“Don’t speak to me of subsidised theatres. There’s nothing more imbecile anywhere.”

He laid great stress on the words “subsidised” and “imbecile.”

M. Claretie asked me who this young man was. I had not heard exactly what he said. Nevertheless, as I knew something embarrassing had occurred, I tried to excuse him, alleging that he had been rehearsing all day, that half his musicians had deserted to take positions at the Opera and that they had left him only the understudies.

M. Claretie, whose good nature is proverbial, paid no attention to the incident. Several days later, indeed, on November 5, 1907, he wrote for the Temps a long article, which is more eulogistic than I deserve, but which I cite because it gives an impression of my work at a rehearsal.
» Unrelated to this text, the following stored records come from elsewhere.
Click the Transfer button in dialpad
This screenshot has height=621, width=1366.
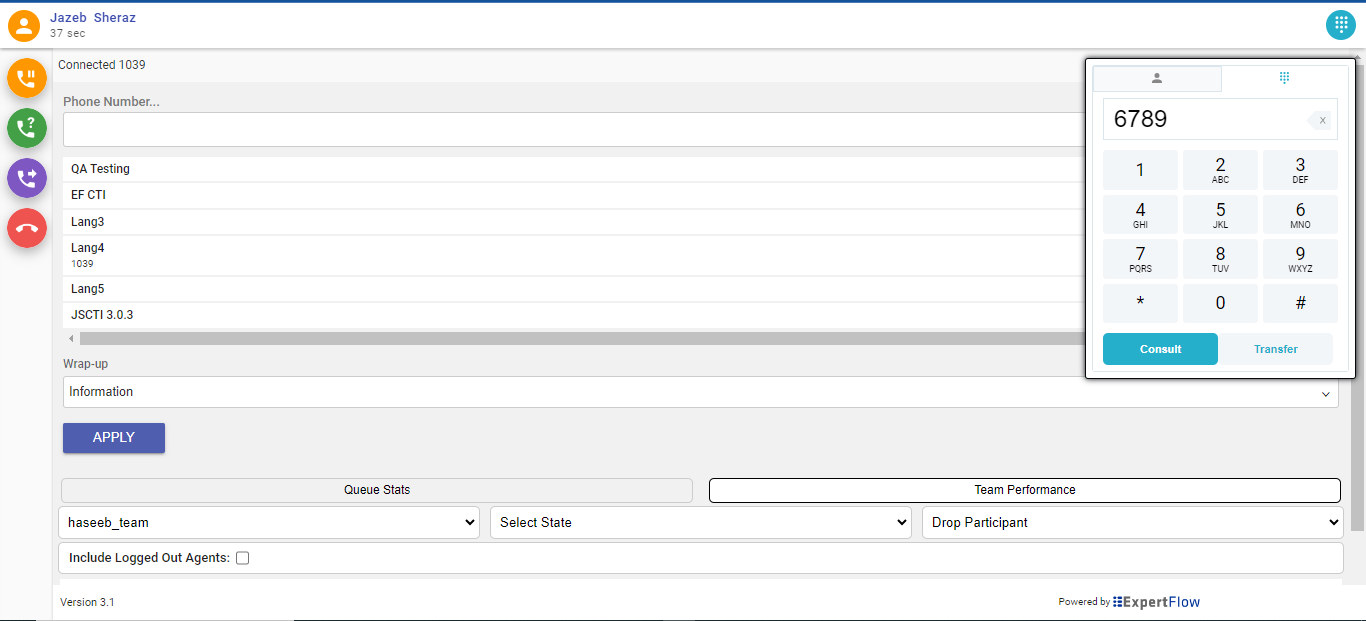(x=1275, y=349)
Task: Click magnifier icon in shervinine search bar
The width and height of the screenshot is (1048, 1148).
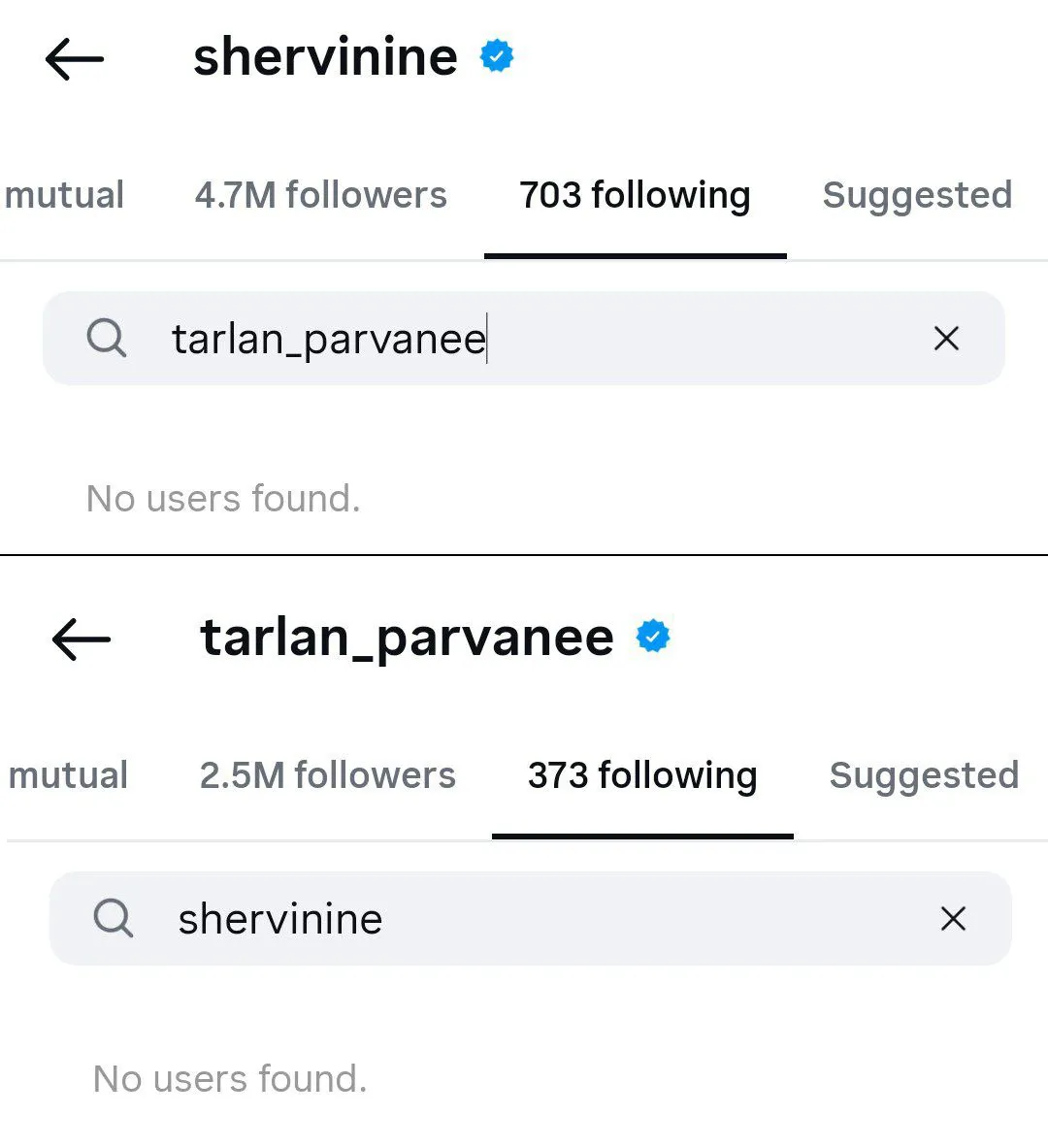Action: 114,917
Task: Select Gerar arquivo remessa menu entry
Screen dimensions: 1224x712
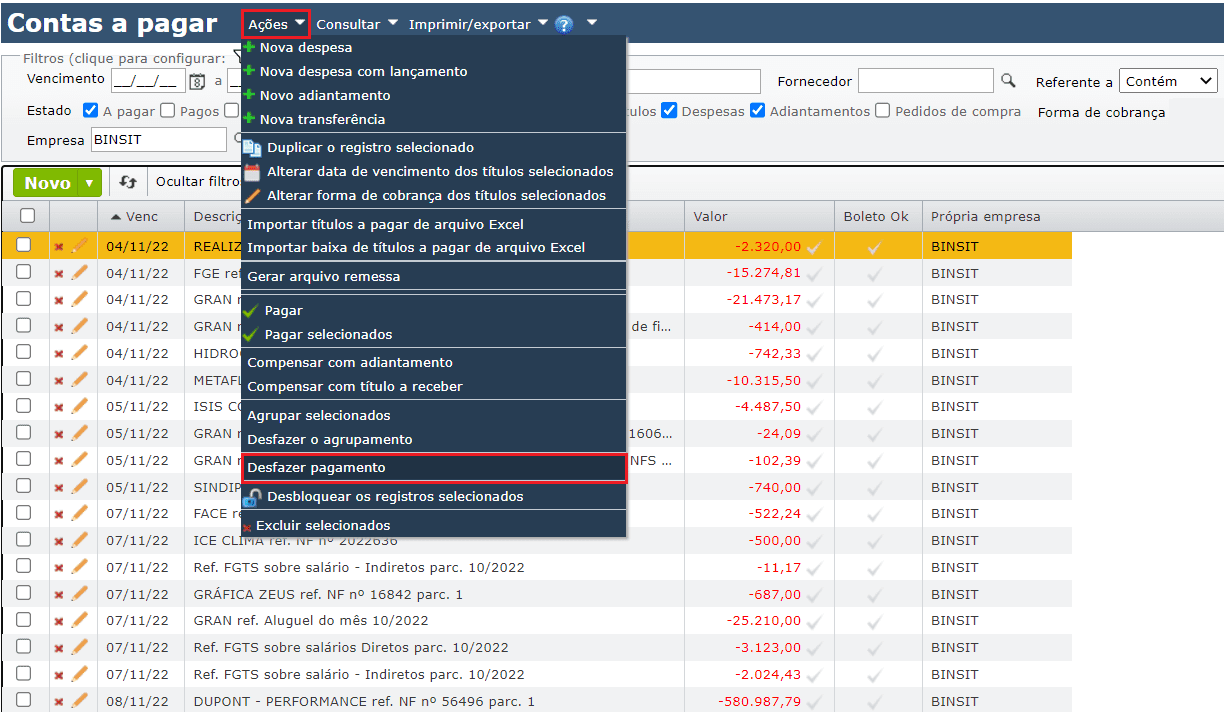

“The other evening,” he wrote, “I had, as it were, a vision of a theatre of the future, something of the nature of a feministic theatre.

“Women are more and more taking men’s places. They are steadily supplanting the so-called stronger sex. The court-house swarms with women lawyers. The literature of imagination and observation will soon belong to women of letters. In spite of man’s declaration that there shall be no woman doctor for him the female physician continues to pass her examinations and brilliantly. Just watch and you will see woman growing in influence and power; and if, as in Gladstone’s phrase, the nineteenth century was the working-man’s century, the twentieth will be the women’s century.

“I have been at the Théâtre des Arts, Boulevard des Batignolles, at a private rehearsal, which Miss Loie Fuller invited me to attend. She is about to present there to-morrow a ‘mute drama’—we used to call it a pantomime—the Tragedie de Salome, by M. Robert d’Humières, who has rivalled Rudyard Kipling in translating it. Loie Fuller will show several new dances there: the dance of pearls, in which she entwines herself in strings of pearls taken from the coffin of Herodias; the snake dance, which she performs in the midst of a wild incantation; the dance of steel, the dance of silver, and the dance of fright, which causes her to flee, panic-stricken, from the sight of John’s decapitated head persistently following her and surveying her with martyred eyes.

THE DANCE OF FEAR FROM “SALOME”

“Loie Fuller has made studies in a special laboratory of all the effects of light that transform the stage, with the Dead Sea, seen from a height, and the terraces of Herod’s palace. She has succeeded, by means of various projections, in giving the actual appearance of the storm, a glimpse of the moonbeams cast upon the waves, of the horror of a sea of blood. Of Mount Nebo, where Moses, dying, hailed the promised land, and the hills of Moab which border the horizon, fade into each other where night envelops them. The light in a weird way changes the appearance of the picturesque country. Clouds traverse the sky. Waves break or become smooth as a surface of mother-of-pearl. The electric apparatus is so arranged that a signal effects magical changes.